Il y a même un argument encore plus général que ça qui est de dire : « finalement, c’est quoi le multivers ? C’est un ensemble d’univers, mais le fait de n’en voir qu’un, c’est déjà quelque chose. On peut déjà dire beaucoup de choses d’un ensemble à partir d’un seul échantillon. Imaginons qu’au LHC, le grand accélérateur de Genève, on n’ait pas fait des milliards et des milliards de collisions mais juste une. Aurions-nous trouvé le boson de Higgs ? Probablement pas, mais est-ce qu’on n’aurait rien pu dire du tout ? Non plus, il y a de nombreux modèles de physique des particules que l’on aurait très bien pu exclure avec une seule collision. Le fait  que l’on ne voit qu’un objet parmi toute la collection des objets prédite par le modèle ne signifie absolument pas que le modèle est intestable, parce que précisément ça relève du geste usuel de la Physique qui est confirmation ou invalidation. On n’est jamais sûr de rien.
On a dit, il y a quelques semaines, que l’on avait découvert les ondes gravitationnelles, ce qui est faux puisqu’on les a découvertes il y a 40 ans. On aurait « vu » pour la première fois des ondes gravitationnelles mais qu’avons-nous vraiment « vu » ? On a vu un très léger changement de contraste sur un interféromètre. On s’est dit que la meilleure interprétation possible de ce changement de contraste sur l’interféromètre de Michelson était une onde gravitationnelle. On a peut-être raison de l’interpréter de cette façon, mais ce n’est qu’une question de degré de confiance. Les physiciens qui ont fait cette expérience ont passé plus de six mois à envisager les erreurs possibles. Ils ont même cherché à savoir si cela pouvait être un canular et ils en ont conclu qu’il était extrêmement probable que le signal soit du à des ondes gravitationnelles. Il n’y a pas de mutation drastique de notre manière de penser quand nous évoquons des théories largement corroborées, mais c’est  peut-être plutôt dans ce à quoi cela mène (à savoir les univers multiples) que l’on se retrouve confronté au merveilleux, et c’est cela qui est beau car lorsque une révolution est trop radicale, elle avorte. C’est très efficace quand le geste « porte » là où il n’était pas prévu, attendu, c’est-à-dire quand il se laisse porter par un mouvement, par une vague qui le précède doucement, sans éclat, comme pour Lucrèce, dans l’inchoatif (l’inchoatif désigne la progression graduelle et presque insensible d’une action) de la turbulence.

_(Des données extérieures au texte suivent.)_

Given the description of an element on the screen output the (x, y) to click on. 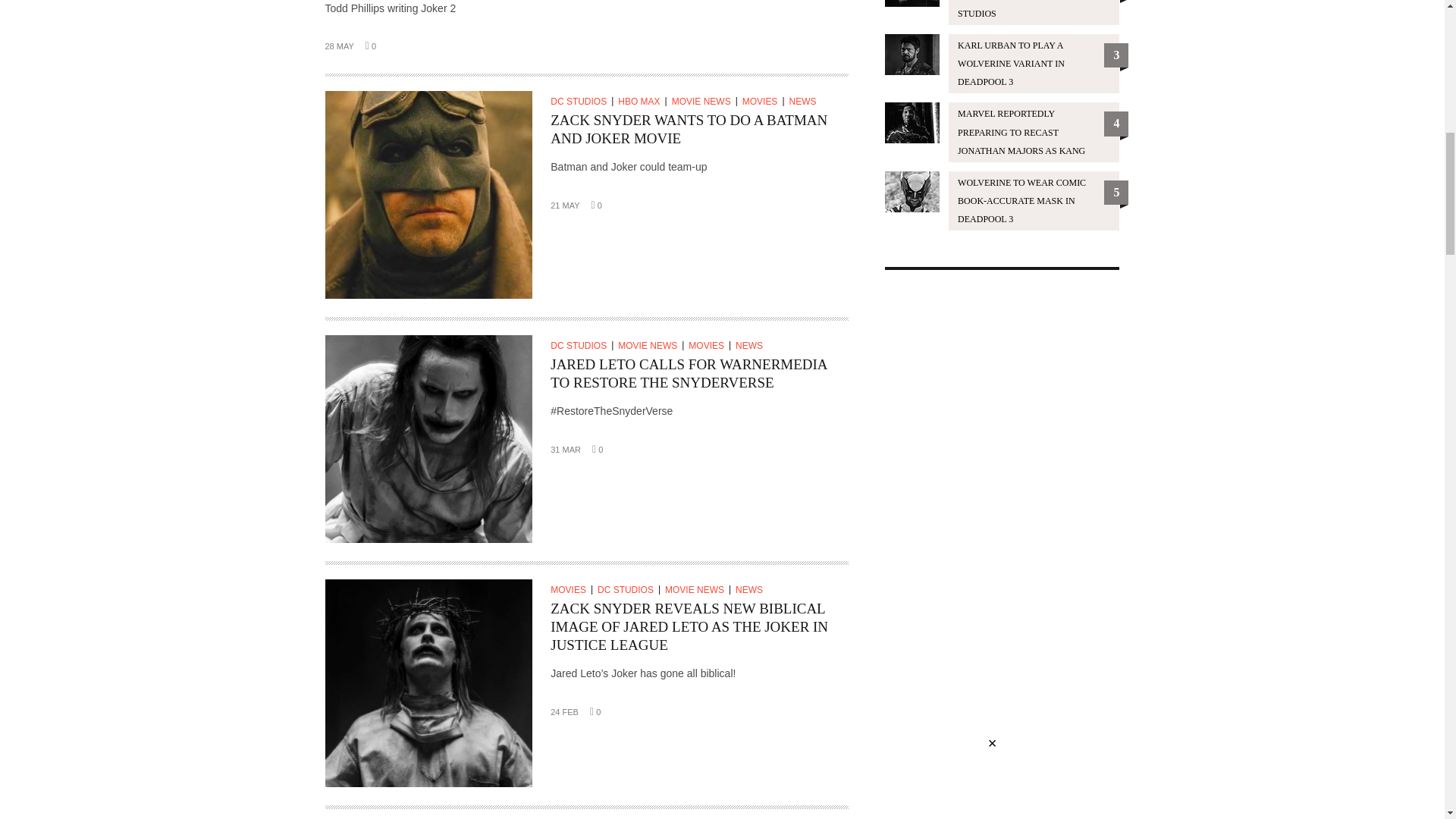
View all posts in HBO MAX (641, 101)
View all posts in DC STUDIOS (581, 101)
View all posts in MOVIE NEWS (704, 101)
Given the description of an element on the screen output the (x, y) to click on. 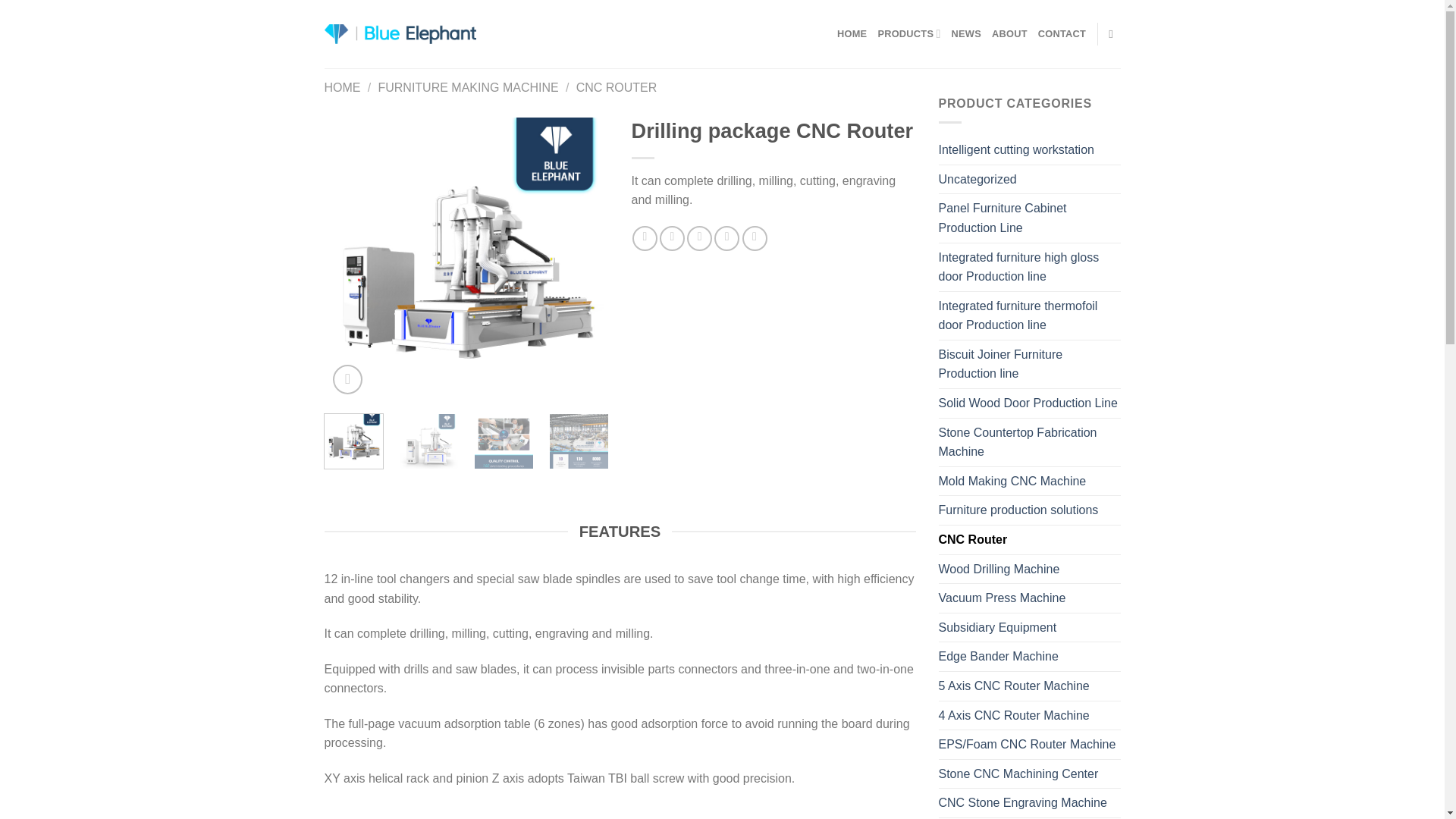
FURNITURE MAKING MACHINE (467, 87)
Blue Elephant CNC (400, 34)
NEWS (966, 33)
Drilling package CNC Router (466, 259)
HOME (851, 33)
CONTACT (1062, 33)
HOME (342, 87)
PRODUCTS (908, 33)
ABOUT (1009, 33)
Given the description of an element on the screen output the (x, y) to click on. 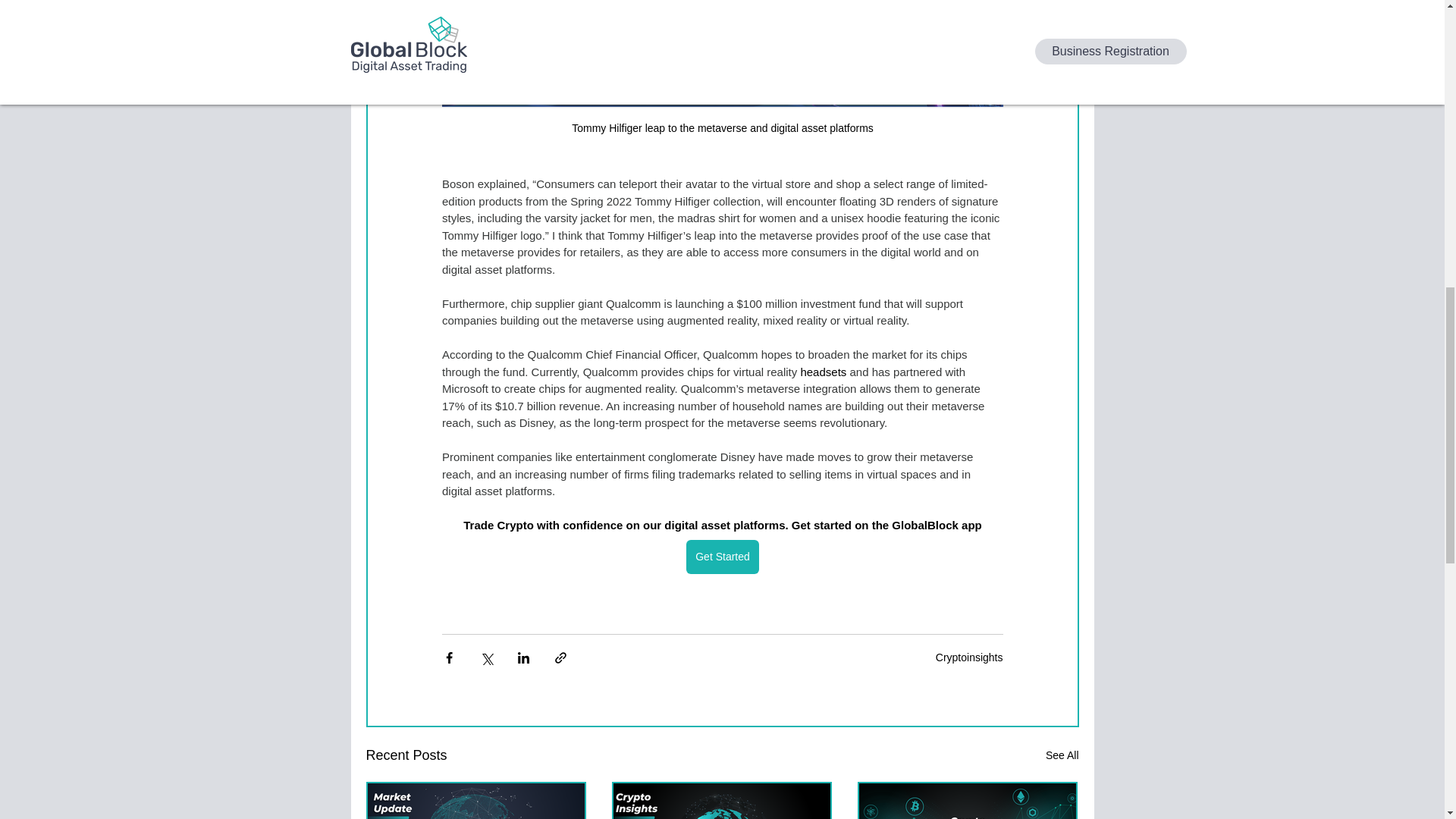
Get Started (721, 556)
Cryptoinsights (969, 657)
See All (1061, 755)
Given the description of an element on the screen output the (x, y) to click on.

                c- Le principe anthropique (anthropos : l’homme)
On se réfère souvent au principe anthropique. Il faut être prudent avec cette notion. Il s’agit du principe anthropique avec un a pas avec un e (l’entropie est le principe de désorganisation d’un système isolé, son érosion). Le monde est tel qu’il est parce qu’il fallait bien que l’homme existe : voilà une certaine interprétation du principe anthropique. Cette version n’est pas du tout intéressante. Elle n’est, en tout cas pas scientifique, mais ce n’est pas du tout à cela que l’on se réfère quand on évoque le principe anthropique en physique. Imaginons que nous soyons des termites et nous nous demanderions « pourquoi n’y-a-t-il que du bois dans l’univers ? » Ce n’est pas qu’il n’y a que du bois dans l’univers, c’est que les termites ne peuvent vivre que dans du bois. Ce qu’il y a autour des termites n’est pas du tout représentatif de la totalité de ce qui existe, et c’est vrai aussi pour les hommes. Nous ne sommes pas du tout dans un endroit typique de l’univers. C’est quoi un endroit typique de l’univers ? C’est du vide. L’univers c’est un proton par m3. Nous sommes une planète tellurique à proximité d’une étoile stable. C’est totalement non représentatif de l’Univers. On a ainsi compris qu’il fallait faire attention et ne pas juger, prédiquer des caractéristiques globales de l’ensemble à partir de l’un des détails de cet ensemble. Dés lors que l’on a compris qu’il y a peut-être une multiplicité d’univers, il faut faire preuve d’humilité et se dire que peut-être notre univers n’est pas du tout représentatif de tout le multivers. Ainsi le principe anthropique est le contraire de ce qu’on lui fait dire. Il ne dit pas qu’il y a un dessinateur intelligent qui aurait tout prévu et tout conçu pour l’homme. Il dit le contraire de cela : ce que nous voyons ici (et cet ici est déjà un ailleurs) n’est peut-être pas la totalité de ce qui existe, par delà notre monde.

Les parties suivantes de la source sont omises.